Okuma parçası >>
Kafası kızan, tepesi atan, öfkeyi baldan tatlı bulan biriyim.
Öfke besleyicidir. Kimseye tavsiye etmem ve fakat kaçınılmazdır benim için.
O kadar alıştınız ki kolaya ve boş vermelere çekilmez kıldınız hayatı, kendi ömrünüzü olmayan keyfiniz ve size sunulan bayağılıklarla tüketerek.
Dayanmak zor yarattığınız her şeye.
İlkokuldan başlayarak işlevsiz sınavlarla eğriltiyorsunuz evlatçıklarınızı ve bu eğriltme işinize de hiç utanıp sıkılmadan EĞİTİM  adını vermeyi sürdürüyorsunuz.
Sürdürülebilir tek gerçeğiniz kolayca eğilip büküldüğünüz el pençe divan durduğunuz size sunulanlara dayatılanlara. 
HAYIR dayatılan bişey yok size,  gönüllüsünüz eğilmeyi eğitim sanmaya hatta yalvarıyorsunuz başkanlarınıza, beni de eğ de eğitilmiş olayım diye.

Yapılacak işler >>
1. Şu ifadelerin okuma parçasıyla uyuşup uyuşmadığını belirtin: (a) Yazar öfkeyi herkese tavsiye ediyor. (b) Parçada ilkokuldan başlayan sınavlar işlevsiz diye nitelendiriliyor. (c) Yazar öfkeyi acı bulduğunu söylüyor. Her biri için evet ya da hayır yazın ve kararı belirleyen sözleri parçadan birebir alıntılayın.
2. Kayıtların ilk satırından başlayın ve "pyautogui.click(x=264, y=390)" ifadesini içeren satırdan sonra durun. Bu satırları, iki uçtaki satırlar da dahil olmak üzere, hiçbir değişiklik yapmadan alıntılayın.

Gösterilen kayıtlar >>
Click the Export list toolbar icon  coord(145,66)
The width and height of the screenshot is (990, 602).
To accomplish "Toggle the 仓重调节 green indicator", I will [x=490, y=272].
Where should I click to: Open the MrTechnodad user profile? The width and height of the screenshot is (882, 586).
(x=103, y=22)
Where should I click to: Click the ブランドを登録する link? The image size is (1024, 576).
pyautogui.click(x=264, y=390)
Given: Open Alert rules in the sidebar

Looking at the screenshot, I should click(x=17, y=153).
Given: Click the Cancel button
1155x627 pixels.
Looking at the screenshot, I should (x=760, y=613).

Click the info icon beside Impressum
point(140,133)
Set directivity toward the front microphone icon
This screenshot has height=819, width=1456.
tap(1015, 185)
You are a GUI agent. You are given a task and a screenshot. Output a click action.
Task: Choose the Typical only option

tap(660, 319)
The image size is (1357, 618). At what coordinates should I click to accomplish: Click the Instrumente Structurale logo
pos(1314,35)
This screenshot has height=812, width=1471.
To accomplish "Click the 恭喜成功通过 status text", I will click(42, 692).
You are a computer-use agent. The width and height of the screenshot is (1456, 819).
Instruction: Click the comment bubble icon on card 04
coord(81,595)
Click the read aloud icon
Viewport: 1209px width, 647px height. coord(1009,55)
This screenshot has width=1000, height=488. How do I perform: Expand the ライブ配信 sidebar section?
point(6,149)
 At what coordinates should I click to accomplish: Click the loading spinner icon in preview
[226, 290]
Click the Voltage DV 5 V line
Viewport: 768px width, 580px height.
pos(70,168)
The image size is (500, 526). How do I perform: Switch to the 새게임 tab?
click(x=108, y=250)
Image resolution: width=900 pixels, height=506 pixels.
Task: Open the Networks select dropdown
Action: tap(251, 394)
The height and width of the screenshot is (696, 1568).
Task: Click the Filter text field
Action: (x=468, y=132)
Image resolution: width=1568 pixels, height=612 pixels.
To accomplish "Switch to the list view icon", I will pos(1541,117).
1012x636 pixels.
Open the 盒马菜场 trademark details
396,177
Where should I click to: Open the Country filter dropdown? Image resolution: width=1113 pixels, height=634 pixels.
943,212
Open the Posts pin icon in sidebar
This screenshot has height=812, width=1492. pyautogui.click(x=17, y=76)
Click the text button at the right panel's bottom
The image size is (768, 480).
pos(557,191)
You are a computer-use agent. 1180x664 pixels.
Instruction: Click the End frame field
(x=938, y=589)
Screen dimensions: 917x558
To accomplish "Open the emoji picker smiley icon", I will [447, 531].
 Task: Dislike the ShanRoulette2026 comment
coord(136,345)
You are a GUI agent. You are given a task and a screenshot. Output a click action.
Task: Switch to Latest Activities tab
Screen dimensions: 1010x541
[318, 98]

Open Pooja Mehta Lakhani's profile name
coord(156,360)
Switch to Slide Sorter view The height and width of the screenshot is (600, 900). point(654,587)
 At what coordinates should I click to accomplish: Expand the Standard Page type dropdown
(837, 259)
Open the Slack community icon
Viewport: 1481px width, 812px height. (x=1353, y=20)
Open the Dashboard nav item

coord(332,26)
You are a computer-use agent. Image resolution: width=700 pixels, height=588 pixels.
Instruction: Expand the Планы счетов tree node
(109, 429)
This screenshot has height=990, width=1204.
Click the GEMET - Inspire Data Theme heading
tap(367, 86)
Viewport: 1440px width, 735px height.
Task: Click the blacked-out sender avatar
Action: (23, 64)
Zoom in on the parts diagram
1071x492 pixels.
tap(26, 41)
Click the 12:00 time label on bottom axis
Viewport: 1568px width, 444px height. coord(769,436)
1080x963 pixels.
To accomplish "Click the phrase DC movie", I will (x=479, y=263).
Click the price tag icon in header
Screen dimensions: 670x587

Eksiksiz yanıtlar >>
1.
(a) Hayır: "Kimseye tavsiye etmem"
(b) Evet: "İlkokuldan başlayarak işlevsiz sınavlarla eğriltiyorsunuz evlatçıklarınızı"
(c) Hayır: "öfkeyi baldan tatlı bulan biriyim"

2.
Click the Export list toolbar icon  coord(145,66)
The width and height of the screenshot is (990, 602).
To accomplish "Toggle the 仓重调节 green indicator", I will [x=490, y=272].
Where should I click to: Open the MrTechnodad user profile? The width and height of the screenshot is (882, 586).
(x=103, y=22)
Where should I click to: Click the ブランドを登録する link? The image size is (1024, 576).
pyautogui.click(x=264, y=390)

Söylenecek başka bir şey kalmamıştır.